Summary of the Skipping Stone Analysis
The DEIS issued by FERC in July 2016 contains only one paragraph from PennEast about alternatives, in which the company concludes that there are no alternatives to its proposed pipeline despite the fact that they did not complete any of the required analysis.
In the absence of a comprehensive evaluation of alternatives by PennEast, Skipping Stone was commissioned to undertake a review of alternatives to constructing a pipeline.
In its methodology, Skipping Stone first determined the gas demand requirements of the region for the year 2011, and then, using the demand projection for the year 2030 from the 2014 report by the National Association of Regulatory Utility Commissioners (NARUC) and the Eastern Interconnect States Planning Council (EISPC) determined the 2030 need. The NARUC/EISPC report includes detailed summaries of demand for pipeline capacity in 2011 and projected demand for 2030.
Next, Skipping Stone calculated a conservative estimate of physical pipeline delivery capacity for 2011 and 2016, based on FERC’s “Index of Customers” database of pipeline capacity contracts. Skipping Stone compared the demand requirements to the physical pipeline delivery capacity and assessed the amount of demand that was not met by pipeline capacity in 2011, and that is projected to be unmet in the year 2030. This final step of Skipping Stone’s analysis resulted in several important insights:
- In 2011, New Jersey’s natural gas demand exceeded pipeline capacity by 1 billion cubic feet per day, for about 20 days during the winter. In 2011, actual peak demand was about 20% higher than the existing pipeline capacity.
- Utilities are able to meet short-term peak demand cost-effectively by using LNG and other “peak shaving” resources available to them. According to New Jersey Natural Gas, this is more cost-effective than building a pipeline that operates all year.
- More than 2.3 billion cubic feet per day of pipeline capacity was constructed from 2011 to 2016. As a result, very little demand will be unmet by pipeline capacity between now and the year 2030. Projections suggest that the highest level of unmet demand during this time will be 395 million cubic feet of capacity per day, far less than the unmet capacity that existed in 2011 and well within the bounds of what can be met by “peak shaving” resources.
- By 2030, the period of demand exceeding pipeline capacity is projected to be only 7 days per year and the total demand unmet by pipeline capacity is calculated to be 1.5 billion cubic feet.

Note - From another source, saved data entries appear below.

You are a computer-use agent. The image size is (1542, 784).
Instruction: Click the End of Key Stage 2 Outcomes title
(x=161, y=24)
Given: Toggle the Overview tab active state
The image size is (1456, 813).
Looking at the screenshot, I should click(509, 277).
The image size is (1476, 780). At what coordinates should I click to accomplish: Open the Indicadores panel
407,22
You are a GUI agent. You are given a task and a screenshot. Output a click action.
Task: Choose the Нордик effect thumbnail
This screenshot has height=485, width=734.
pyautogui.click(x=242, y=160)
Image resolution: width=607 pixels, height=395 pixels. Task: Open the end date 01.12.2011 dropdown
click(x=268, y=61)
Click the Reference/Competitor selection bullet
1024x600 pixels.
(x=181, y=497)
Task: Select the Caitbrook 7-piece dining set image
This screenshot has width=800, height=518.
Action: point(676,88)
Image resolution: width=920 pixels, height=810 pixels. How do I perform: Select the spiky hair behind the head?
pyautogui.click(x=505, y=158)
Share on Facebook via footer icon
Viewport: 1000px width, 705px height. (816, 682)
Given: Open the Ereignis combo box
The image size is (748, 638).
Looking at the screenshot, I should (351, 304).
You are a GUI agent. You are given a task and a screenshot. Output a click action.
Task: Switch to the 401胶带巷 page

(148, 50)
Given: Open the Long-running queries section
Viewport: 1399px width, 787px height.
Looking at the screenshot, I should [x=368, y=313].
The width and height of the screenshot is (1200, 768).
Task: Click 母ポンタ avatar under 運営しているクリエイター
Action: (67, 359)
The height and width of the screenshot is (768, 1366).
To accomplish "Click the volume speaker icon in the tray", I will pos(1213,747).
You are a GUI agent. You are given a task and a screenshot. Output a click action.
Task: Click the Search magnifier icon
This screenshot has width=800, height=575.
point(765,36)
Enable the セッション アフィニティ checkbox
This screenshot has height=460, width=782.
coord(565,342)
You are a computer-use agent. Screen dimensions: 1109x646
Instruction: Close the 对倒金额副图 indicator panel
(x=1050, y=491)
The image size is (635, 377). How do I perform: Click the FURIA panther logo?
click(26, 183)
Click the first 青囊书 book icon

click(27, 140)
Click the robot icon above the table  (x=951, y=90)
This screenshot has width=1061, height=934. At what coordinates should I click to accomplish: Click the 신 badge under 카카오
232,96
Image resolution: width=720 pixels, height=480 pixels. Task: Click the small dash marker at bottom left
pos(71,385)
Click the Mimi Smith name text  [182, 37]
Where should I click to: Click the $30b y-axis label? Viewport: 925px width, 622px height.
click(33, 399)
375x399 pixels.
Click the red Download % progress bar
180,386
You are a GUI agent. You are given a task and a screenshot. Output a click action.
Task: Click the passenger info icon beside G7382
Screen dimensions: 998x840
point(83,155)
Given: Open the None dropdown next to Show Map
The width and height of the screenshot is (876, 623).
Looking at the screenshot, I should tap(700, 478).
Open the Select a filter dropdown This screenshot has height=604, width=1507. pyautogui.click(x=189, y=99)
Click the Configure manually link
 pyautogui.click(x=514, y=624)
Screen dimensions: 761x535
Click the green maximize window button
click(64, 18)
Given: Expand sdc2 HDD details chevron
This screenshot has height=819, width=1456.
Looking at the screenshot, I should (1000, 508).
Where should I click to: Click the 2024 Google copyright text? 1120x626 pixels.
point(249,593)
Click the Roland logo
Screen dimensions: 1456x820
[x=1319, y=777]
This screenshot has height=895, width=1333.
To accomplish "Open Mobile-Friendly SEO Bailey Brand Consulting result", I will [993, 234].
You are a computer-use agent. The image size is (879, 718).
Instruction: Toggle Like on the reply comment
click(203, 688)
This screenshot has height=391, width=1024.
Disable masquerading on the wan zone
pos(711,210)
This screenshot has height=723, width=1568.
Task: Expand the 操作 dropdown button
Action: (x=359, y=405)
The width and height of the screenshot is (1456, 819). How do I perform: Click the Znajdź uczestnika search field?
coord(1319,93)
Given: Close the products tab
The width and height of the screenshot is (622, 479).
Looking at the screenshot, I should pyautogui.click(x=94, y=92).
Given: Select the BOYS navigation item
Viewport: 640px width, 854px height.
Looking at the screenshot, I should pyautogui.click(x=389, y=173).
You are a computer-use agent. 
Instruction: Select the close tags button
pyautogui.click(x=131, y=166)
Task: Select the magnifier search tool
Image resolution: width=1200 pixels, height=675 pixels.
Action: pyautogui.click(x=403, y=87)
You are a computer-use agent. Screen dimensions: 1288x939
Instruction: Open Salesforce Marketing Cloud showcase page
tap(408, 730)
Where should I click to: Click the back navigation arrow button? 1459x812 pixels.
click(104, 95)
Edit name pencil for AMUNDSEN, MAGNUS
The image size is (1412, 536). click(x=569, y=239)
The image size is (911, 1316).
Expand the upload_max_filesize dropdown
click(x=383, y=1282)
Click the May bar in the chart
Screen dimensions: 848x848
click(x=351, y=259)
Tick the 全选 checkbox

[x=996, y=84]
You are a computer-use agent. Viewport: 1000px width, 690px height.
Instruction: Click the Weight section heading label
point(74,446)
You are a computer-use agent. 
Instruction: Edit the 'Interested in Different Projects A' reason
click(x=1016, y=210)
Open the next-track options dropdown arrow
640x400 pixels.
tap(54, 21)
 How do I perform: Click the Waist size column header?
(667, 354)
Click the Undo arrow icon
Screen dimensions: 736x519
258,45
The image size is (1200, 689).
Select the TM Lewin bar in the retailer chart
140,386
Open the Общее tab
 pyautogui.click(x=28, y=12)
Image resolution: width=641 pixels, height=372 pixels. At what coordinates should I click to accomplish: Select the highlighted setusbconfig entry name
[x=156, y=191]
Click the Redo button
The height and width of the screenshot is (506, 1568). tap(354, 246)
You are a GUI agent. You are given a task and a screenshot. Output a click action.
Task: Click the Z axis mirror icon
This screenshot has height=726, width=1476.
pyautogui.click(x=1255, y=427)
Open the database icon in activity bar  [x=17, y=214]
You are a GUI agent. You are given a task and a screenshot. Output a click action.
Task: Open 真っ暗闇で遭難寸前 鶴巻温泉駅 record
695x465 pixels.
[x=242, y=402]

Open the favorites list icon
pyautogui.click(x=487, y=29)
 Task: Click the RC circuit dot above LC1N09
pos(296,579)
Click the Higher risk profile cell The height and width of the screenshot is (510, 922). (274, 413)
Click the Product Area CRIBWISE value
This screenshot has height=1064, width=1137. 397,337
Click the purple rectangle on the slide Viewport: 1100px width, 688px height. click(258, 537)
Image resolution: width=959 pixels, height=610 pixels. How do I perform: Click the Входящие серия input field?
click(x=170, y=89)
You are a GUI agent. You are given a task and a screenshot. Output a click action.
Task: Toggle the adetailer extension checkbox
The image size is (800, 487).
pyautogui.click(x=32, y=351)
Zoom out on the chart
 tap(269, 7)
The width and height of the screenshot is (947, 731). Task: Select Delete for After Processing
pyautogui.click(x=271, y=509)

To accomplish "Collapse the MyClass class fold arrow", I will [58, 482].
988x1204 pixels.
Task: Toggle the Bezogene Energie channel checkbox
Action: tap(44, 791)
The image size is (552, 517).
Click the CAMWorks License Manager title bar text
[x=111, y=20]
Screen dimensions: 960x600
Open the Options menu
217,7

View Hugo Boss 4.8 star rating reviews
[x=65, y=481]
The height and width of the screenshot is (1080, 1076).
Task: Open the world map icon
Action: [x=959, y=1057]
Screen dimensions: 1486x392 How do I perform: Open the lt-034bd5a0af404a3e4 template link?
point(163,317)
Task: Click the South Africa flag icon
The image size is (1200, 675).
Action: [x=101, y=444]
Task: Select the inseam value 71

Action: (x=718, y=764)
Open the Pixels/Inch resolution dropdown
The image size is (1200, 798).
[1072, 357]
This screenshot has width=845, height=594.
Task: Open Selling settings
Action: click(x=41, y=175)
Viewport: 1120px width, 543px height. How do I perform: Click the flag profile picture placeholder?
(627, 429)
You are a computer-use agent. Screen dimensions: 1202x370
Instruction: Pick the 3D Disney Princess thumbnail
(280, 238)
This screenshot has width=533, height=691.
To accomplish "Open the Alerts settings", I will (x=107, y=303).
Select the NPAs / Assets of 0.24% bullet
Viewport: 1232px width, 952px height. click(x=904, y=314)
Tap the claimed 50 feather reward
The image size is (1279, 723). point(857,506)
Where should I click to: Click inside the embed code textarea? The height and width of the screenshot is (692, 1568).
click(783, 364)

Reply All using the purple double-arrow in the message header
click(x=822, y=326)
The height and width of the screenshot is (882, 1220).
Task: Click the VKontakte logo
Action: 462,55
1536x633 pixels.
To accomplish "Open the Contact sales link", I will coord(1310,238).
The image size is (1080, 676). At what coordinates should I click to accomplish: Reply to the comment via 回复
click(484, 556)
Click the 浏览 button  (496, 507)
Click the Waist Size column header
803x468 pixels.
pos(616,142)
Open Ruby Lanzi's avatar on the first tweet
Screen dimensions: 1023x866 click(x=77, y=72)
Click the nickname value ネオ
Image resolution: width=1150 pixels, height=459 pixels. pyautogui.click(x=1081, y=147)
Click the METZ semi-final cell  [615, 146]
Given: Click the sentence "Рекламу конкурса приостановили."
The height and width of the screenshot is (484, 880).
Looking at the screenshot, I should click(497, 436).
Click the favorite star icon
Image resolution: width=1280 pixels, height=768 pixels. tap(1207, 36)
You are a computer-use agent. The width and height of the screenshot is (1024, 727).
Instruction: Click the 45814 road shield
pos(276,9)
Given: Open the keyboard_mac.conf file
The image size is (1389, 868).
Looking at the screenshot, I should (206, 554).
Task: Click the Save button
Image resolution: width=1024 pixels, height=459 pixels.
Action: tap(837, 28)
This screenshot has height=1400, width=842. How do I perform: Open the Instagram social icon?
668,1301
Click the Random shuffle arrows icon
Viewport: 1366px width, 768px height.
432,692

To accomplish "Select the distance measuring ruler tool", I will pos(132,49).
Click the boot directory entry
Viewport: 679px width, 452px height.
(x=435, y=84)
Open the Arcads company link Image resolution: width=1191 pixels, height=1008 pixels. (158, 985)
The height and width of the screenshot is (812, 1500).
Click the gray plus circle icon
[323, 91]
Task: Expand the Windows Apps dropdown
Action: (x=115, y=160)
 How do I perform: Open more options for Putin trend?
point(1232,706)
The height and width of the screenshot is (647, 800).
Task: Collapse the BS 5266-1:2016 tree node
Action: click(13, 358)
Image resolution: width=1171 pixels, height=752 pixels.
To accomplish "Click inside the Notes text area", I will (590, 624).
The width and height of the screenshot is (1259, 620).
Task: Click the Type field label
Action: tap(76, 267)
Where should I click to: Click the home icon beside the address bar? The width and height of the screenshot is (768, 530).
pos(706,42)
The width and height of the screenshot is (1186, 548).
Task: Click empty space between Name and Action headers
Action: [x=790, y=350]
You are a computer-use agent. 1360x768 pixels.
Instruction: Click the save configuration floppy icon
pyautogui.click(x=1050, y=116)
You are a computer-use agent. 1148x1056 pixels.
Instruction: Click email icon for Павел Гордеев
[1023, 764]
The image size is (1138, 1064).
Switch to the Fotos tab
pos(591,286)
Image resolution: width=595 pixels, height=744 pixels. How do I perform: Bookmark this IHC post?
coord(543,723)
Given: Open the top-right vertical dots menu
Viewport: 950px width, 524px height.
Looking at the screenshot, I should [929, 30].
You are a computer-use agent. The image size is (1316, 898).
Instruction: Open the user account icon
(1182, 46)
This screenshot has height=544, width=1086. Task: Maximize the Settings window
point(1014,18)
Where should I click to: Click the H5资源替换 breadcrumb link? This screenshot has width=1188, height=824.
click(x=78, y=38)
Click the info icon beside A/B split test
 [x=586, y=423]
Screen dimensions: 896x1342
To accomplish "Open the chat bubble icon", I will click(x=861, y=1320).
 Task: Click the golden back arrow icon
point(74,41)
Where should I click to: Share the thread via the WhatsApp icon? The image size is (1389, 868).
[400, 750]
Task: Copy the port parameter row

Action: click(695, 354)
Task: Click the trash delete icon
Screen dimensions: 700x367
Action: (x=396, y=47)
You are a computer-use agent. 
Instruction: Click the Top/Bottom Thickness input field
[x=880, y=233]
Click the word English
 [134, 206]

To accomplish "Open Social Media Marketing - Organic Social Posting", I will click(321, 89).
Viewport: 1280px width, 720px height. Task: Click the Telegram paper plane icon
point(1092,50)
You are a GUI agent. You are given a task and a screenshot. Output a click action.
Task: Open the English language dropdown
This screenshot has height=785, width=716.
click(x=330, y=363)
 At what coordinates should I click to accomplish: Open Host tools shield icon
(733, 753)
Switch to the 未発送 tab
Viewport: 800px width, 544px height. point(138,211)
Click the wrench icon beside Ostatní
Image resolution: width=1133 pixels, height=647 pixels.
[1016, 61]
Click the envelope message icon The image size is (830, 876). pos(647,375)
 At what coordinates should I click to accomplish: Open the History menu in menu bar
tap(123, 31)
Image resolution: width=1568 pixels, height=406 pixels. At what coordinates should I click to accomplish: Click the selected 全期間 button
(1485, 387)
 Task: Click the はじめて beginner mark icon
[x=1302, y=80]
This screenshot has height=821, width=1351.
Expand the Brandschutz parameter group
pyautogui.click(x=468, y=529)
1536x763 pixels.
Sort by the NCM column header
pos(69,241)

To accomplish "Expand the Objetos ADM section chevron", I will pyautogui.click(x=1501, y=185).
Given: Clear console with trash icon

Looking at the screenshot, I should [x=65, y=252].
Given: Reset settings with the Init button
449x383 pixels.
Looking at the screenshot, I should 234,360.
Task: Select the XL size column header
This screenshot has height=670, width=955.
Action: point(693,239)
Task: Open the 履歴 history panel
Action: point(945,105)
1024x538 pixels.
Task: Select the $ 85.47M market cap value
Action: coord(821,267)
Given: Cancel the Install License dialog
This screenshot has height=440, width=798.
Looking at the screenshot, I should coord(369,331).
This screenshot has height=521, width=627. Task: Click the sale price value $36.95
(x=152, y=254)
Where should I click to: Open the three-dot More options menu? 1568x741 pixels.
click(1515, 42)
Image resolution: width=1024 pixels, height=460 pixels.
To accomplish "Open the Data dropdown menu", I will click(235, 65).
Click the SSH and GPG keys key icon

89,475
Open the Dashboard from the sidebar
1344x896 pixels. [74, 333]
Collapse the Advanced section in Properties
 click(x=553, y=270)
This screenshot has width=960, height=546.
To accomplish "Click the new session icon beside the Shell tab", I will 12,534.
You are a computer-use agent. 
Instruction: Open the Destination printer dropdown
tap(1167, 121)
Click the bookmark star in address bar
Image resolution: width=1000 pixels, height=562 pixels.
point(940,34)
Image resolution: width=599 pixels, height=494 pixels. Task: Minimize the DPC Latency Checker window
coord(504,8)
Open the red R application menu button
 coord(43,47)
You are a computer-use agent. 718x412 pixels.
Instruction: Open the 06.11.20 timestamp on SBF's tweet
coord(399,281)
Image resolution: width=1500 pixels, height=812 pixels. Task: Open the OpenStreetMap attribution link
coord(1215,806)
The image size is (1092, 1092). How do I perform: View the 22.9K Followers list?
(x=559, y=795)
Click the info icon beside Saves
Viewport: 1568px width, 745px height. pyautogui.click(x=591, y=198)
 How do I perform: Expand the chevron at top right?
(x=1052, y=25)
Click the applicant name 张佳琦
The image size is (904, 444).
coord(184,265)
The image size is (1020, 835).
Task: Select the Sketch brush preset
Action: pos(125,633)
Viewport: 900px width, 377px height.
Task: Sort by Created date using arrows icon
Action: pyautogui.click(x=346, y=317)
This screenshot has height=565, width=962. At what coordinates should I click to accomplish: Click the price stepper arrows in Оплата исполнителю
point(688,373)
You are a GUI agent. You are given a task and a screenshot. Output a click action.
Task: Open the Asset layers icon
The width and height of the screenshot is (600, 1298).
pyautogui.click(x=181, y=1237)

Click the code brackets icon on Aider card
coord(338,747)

Skipping Stone’s analysis also shows that the LNG alternative offers a far more cost-effective alternative than PennEast to meeting “peak” demand periods. On an all-in cost basis LNG is not only lower cost, but requires no new construction, thereby minimizing environmental impacts. LNG already meets peak demand and avoids the year-round excess pipeline capacity that PennEast would create.
These alternative solutions are unaddressed in the DEIS, and they must be considered as “no-action” alternatives to the proposed PennEast Pipeline.